Dans l'embarras du Paris fin de siècle qui, trop heureux d'oublier Sedan, se laisse complaisamment happer par un modernisme dilettante, une fillette détale, un carton à  chapeaux sous le bras. Infatigable trottin, elle court après l'omnibus, sinon pour l'attraper, du moins pour s'aider de sa vitesse... Course après course, elle économise, ainsi, le prix des tickets et, la cheville volontaire, elle s'épuise encore en livraisons labyrinthiques et recommencées.

 

Mi-compatissants, mi-railleurs, les habitués de l'impériale ne l'appellent plus que " la Petite Omnibus ". Claquemurée dans sa fraîcheur opiniâtre, Jenny n'en a cure. Sans lever les yeux, elle continue sa route. La futilité du sentiment, elle ne connaît pas. Ce qu'elle a, déjà, étouffé en elle, c'est l'insouciance. Il lui faudra beaucoup de temps pour redevenir une enfant.

 

Née en janvier 1867, au 35 de la rue Mazarine, Jeanne - que les siens appellent plus volontiers Jenny - est l'aînée des onze enfants que Sophie-Blanche Deshay a donnés à  son époux, Constantin-Bernard Lanvin. Ce statut écrasant qui, certes, éveille son sens des responsabilités, lui interdit, néanmoins, tout caprice. Jeanne, très tôt, prend à  bras-le-corps les soucis de la maisonnée, au point d'apparaître, aux yeux de ses frères et soeur, comme une seconde maman.

 

Entre deux occupations, elle trouve, toutefois, le temps de s'isoler et, religieusement, elle considère sa collection de tissus dans laquelle elle pioche pour créer des robes de poupée qu'elle... vend le dimanche, passage Choiseul. Les Lanvin sont loin de rouler carrosse.

* * *

:: Série d'exercices ::
(a) Répondez à ces questions sur l'extrait consacré à l'enfance de Jeanne Lanvin :
(i) Quel surnom les habitués de l'impériale donnent-ils à la fillette ?
(ii) À quelle adresse Jeanne est-elle née ?
(iii) Quel jour et en quel lieu vend-elle ses robes de poupée ?
(b) Poursuivez le récit de l'enfance de Jeanne Lanvin après sa dernière phrase.

:: Matériel fourni ::
* * *

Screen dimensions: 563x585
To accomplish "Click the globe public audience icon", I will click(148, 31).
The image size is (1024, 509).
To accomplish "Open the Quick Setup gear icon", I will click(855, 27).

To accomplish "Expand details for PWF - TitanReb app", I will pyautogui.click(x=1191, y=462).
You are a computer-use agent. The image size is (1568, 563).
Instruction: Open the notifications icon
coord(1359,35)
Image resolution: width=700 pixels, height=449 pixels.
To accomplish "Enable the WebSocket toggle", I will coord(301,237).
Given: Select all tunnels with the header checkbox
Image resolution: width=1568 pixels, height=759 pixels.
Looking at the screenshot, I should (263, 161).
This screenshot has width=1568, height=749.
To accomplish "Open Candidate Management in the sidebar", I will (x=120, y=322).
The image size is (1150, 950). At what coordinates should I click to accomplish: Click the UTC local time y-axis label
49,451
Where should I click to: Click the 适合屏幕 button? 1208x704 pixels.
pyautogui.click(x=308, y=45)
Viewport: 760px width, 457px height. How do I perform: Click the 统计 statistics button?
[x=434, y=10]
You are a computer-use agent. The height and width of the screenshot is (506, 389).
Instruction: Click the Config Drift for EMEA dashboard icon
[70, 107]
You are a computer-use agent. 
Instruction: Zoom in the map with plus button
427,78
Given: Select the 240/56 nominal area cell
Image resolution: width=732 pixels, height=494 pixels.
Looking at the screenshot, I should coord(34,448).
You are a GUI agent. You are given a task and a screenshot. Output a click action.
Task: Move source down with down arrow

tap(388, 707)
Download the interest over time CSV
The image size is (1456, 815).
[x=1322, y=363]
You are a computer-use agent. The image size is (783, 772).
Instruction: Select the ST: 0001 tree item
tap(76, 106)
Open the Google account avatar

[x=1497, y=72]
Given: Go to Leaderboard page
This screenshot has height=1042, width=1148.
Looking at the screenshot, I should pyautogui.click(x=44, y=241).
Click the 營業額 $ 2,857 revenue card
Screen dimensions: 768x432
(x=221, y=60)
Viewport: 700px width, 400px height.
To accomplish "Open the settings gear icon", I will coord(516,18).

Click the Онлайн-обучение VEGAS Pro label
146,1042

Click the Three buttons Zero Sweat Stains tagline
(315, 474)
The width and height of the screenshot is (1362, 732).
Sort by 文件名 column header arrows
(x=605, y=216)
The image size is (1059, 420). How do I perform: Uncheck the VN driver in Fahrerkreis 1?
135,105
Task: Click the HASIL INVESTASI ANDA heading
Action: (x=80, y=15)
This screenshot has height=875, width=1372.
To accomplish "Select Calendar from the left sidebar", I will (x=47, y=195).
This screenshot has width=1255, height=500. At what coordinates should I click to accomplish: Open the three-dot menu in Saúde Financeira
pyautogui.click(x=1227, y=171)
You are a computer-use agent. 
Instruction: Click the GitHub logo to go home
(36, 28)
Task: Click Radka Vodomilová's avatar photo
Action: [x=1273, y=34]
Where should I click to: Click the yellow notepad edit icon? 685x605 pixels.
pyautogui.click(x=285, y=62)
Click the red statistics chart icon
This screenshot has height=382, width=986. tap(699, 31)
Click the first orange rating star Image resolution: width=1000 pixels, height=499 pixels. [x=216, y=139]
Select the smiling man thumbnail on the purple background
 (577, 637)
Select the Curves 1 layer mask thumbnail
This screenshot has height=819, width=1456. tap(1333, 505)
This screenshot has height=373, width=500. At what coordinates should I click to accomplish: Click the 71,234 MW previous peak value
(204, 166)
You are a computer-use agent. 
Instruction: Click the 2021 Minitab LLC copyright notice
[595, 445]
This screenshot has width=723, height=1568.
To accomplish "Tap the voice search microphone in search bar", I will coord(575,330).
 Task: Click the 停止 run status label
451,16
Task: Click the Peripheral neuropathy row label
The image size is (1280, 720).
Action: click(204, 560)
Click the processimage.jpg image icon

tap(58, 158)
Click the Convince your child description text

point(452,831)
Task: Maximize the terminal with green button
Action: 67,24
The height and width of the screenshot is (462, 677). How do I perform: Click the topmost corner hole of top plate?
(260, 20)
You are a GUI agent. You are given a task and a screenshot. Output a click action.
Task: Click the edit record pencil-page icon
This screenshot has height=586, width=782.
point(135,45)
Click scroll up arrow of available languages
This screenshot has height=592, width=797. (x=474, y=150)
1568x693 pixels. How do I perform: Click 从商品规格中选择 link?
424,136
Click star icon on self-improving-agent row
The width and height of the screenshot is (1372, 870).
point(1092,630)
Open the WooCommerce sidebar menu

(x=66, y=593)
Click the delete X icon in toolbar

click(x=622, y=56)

* * *

:: Corrigé de l'exercice ::
(a)
(i) « la Petite Omnibus »
(ii) Au 35 de la rue Mazarine
(iii) Le dimanche, passage Choiseul

(b)
 

Journaliste au Rappel - quotidien républicain fondé, en 1869, par Victor Hugo, ses fils Charles et François, Paul Meurice, Auguste Vacquerie et le pamphlétaire Henri Rochefort - Constantin-Bernard Lanvin s'enorgueillit davantage de son carnet d'adresses que de ses émoluments. Il se pique, en effet, de côtoyer le poète auprès de qui il introduit une cohorte d'admirateurs... Comme si les miettes de la gloire des grands suffisaient à  voiler ses propres misères !

 

Dans ses turbulences, le destin des Hugo a, il est vrai, d'ores et déjà, croisé celui des Lanvin. Et l'occasion n'est pas des moindres. C'est avec un sauf-conduit établi pour Firmin Lanvin, père de Constantin-Bernard, que, le 8 décembre 1851, le très illustre proscrit prend le chemin de l'exil. Un sosie typographe sera son impérial atout. La maréchaussée piaffe encore. Il n'en faut pas davantage à  l'anecdote pour cousiner avec l'Histoire ! Comment s'étonner, alors, de ce que, pétrifiée d'angoisse, la petite Jeanne soit amenée à  glisser sa main dans celle du monumental Hugo ? Juliette Drouet lui offrant, pour sa part, une chaînette d'or et, comme tombée du ciel, la magie d'une caresse.

 

L'heure n'est pourtant pas à  l'éblouissement. Arpète chez Boni Modiste dès l'âge de treize ans, Jeanne passe, en 1883, chez Madame Félix qui, songe prémonitoire, tient son atelier au 22 rue du Faubourg-Saint-Honoré... berceau de la future maison Lanvin.

 

Promue première garnisseuse de chapeaux, Jeanne pointe, bientôt, à  cent francs par mois. Conquise par sa vivacité d'esprit et sa volonté sans défaut, Madame Félix l'initie à  la sparterie fine, au chiffonnage des fleurs et des rubans, au savant assemblage des tons et des colifichets. Et, tandis que Paris étire refrain sur un vibrato gouailleur (" Je suis modiste / Rien ne me résiste... "), début 1885, Jeanne Lanvin décide de s'établir à  son compte. Son capital ? Un louis d'or, une seule cliente et l'avance que ses fournisseurs lui ont consentie. Mais dans la tête, toujours, la détermination aveugle de ceux qui commencent un nom.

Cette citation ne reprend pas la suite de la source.